Junior Anika Warner and graduate student Jessica Vooris write erasure poetry and read queer poetry at the March 12 Queering Poetry event in the LGBT Equity Center. Photo by Marlena Chertock for The Writers’ Bloc.

By Marlena Chertock

Online Editor

For an hour, three students sat amidst walls lined with LGBTQ books and read poetry by gay and lesbian poets in the new LGBT Equity Center.

Though attendance was sparse at Monday’s Queering Poetry, the second monthly of the year, conversation flowed.

LGBTQ literature and poetry is important to have available and make LGBTQ people aware of, according to junior Anika Warner, who works at the center and was one of the organizers of the event.

“It’s important to see yourself in the art around you,” she said. “If the LGBTQ community can’t see themselves in books that they are reading, it becomes a problem.”

The first thing that comes to people’s minds when they think “queer poetry” is who is a gay poet, according to Warner, who is also a member of the Jimenez-Porter Writers House.

“It doesn’t have to be that way,” she said. “Also, just because it’s written by somebody who’s LGBT or Q, does that mean it’s queer poetry?”

Before the discussion about what queer poetry is, they picked up books, crossed out words they didn’t like and then made poems with the ones that were left, in an exercise called erasure poetry.

The poems created focused on sensuality and others were more fantastical.

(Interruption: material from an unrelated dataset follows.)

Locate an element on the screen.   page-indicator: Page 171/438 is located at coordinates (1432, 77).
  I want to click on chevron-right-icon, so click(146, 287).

They also talked about the pronouns they use in order to best express themselves or to be the least exclusive as possible.

“I use she,” said Jessica Vooris, a graduate student in Women Studies at this university.

“I use no feminine pronouns,” said Remy Riot, another LGBT Equity Center office assistant.

The discussion of alternate pronouns has centered around the feminism movement, where “ze”, “zer” and other words have been suggested in place of he or she and her or him, as a sort of gender-neutral term. But some people want these terms to retain their gender, just the gender they identify most with.

“I often wonder, is queer poetry breaking form, going against what’s expected,” Vooris said. “Like a sonnet that is homo-erotic instead of hetero-erotic.”

There’s a notion that only privileged people can afford to appreciate art and literature, according to Warner.

“I think it’s ridiculous,” she said. “It’s important to cultivate creativity and have queer poems. I think creativity is a part of self-care.”